I have experienced a curious change in my relation to work. My attention span is far less than it what it used to be and there is a considerable drop in productivity as well. It isn’t just my work which is affected, for I wasn’t even able to bring myself to type out this blog post for nearly a week after creating an empty file with the title. I have tried making progressive steps, such as cutting off the consumption of mental junk food such as social media, but it seems like idling away time on social media was only a small part of the problem.
Ben Franklin Bridge - a good place to get some thinking done
Of course, the COVID19 pandemic and heightened racial tensions in the background have been detrimental to productivity. With the amount of time devoted to being kept up to date on these pressing issues, it’s hard to mentally stay on top of things. However, I feel another possible reason for this is that it is harder to find gratification in work anymore. Although this isn’t my first remote project, the lack of human contact has made the work feel impersonal and uninspiring. In normal circumstances, a difficult technical problem is an exciting thing to work on, but now it just feels like a mental burden. I have also realized I’m much more willing to work on short term tasks with immediate goals than something which could take weeks to complete. This has made me think that the key issue could be that doing anything which involves delayed gratification is much harder to achieve in these times.
Wikipedia defines delayed gratification as:
Delayed gratification, or deferred gratification, describes the process that the subject undergoes when the subject resists the temptation of an immediate reward in preference for a later reward.
A famous experiment, usually cited in the same breath as this topic, is the Stanford Marshmallow experiment. In this experiment, young children were given the options of 1) receiving one marshmallow immediately 2) receiving two marshmallows if they waited for 15 minutes. This was a long-term study which went on to show that the children who waited longer for two marshmallows had better test scores, social competence, and self-worth as teenagers. Researchers have also found that delayed gratification is a skill well documented in several animals - from chickens to monkeys.
Delayed gratification is a concept which can be applied to work as well - you need to work hard in the moment to experience the satisfaction of seeing a successful project through. However, delayed gratification requires an assurance of stability in the future to be effective. Suppose the children in the marshmallow experiment were told that there was an equal chance of either getting two marshmallows or none at all after waiting for 15 minutes. Would any of them have chosen to wait then?

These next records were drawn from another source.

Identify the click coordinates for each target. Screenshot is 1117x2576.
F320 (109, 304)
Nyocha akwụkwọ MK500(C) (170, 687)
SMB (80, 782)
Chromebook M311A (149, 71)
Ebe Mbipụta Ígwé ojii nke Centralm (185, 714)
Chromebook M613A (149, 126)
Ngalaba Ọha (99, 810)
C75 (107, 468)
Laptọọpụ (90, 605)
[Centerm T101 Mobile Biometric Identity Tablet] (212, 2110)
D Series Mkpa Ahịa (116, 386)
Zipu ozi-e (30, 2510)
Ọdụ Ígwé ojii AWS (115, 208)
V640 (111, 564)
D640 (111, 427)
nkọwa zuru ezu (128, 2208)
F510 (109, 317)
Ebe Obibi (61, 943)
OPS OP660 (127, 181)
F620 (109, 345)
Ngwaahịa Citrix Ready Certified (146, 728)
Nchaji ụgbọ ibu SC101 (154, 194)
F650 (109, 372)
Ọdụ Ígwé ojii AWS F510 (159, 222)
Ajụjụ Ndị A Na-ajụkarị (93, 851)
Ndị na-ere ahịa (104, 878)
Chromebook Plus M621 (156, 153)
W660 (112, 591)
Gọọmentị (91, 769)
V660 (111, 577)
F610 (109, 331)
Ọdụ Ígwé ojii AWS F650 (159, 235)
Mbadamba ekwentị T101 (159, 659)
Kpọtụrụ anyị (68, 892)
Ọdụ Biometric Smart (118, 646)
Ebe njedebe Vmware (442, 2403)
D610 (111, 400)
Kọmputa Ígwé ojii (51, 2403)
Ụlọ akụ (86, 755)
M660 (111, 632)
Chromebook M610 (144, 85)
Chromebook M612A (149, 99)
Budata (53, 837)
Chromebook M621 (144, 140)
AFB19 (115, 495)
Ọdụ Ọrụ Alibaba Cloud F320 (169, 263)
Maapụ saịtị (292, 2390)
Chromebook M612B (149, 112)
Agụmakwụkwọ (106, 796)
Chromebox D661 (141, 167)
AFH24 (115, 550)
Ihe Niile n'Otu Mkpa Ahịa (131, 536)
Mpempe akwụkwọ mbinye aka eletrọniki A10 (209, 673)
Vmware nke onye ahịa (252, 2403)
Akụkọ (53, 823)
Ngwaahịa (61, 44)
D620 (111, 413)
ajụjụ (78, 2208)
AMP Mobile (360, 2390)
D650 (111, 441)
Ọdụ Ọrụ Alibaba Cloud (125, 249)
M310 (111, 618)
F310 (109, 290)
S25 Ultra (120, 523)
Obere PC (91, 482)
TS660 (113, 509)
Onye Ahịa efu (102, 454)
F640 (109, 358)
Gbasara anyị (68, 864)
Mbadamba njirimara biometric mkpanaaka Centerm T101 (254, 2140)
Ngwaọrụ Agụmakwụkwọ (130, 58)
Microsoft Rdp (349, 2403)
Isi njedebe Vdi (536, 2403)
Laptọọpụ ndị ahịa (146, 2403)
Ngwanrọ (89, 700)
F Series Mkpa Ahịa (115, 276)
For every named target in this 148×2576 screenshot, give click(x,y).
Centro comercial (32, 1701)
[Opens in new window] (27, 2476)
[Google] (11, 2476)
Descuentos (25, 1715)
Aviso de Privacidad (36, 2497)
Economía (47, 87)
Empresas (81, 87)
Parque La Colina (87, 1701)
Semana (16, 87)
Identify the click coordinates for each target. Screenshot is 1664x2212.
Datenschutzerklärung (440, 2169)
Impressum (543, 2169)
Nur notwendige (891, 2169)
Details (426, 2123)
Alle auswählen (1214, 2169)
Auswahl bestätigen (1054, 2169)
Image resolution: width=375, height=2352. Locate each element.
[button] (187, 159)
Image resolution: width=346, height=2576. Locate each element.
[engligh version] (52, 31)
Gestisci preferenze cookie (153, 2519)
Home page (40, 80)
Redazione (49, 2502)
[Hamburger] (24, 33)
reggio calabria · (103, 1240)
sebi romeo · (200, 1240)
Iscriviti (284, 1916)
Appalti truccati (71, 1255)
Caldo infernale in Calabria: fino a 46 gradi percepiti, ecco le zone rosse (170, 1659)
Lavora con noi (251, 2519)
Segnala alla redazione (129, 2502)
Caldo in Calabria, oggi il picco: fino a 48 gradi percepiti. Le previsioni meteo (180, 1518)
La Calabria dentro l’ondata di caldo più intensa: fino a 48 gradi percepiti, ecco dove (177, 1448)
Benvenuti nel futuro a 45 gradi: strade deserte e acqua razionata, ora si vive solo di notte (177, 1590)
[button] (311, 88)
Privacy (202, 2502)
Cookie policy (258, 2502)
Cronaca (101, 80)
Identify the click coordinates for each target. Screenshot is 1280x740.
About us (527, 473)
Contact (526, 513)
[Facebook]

The main issue which many of us are doubtless experiencing is uncertainty, and with that, any decision making feels uneducated. It’s hard to mentally justify working on long-term problems when the near future itself looks unclear. Self-motivation can keep you going for a while, but it is a resource which needs to be topped up regularly. I can definitely see myself being more willing to take risks and go for things which are gratifying in the short-term after the end of this pandemic.
Fortunately, I’m in the position where I can choose my own hours and how much I want to work for week, so I can scale back if I don’t enjoy what I’m doing. Some other things which I have been trying out is to keep in touch with my groups of friends and cycling every day to bring some change in environment and structure in my day. Still, I am yearning for one of these days to bring some much needed gratisfaction.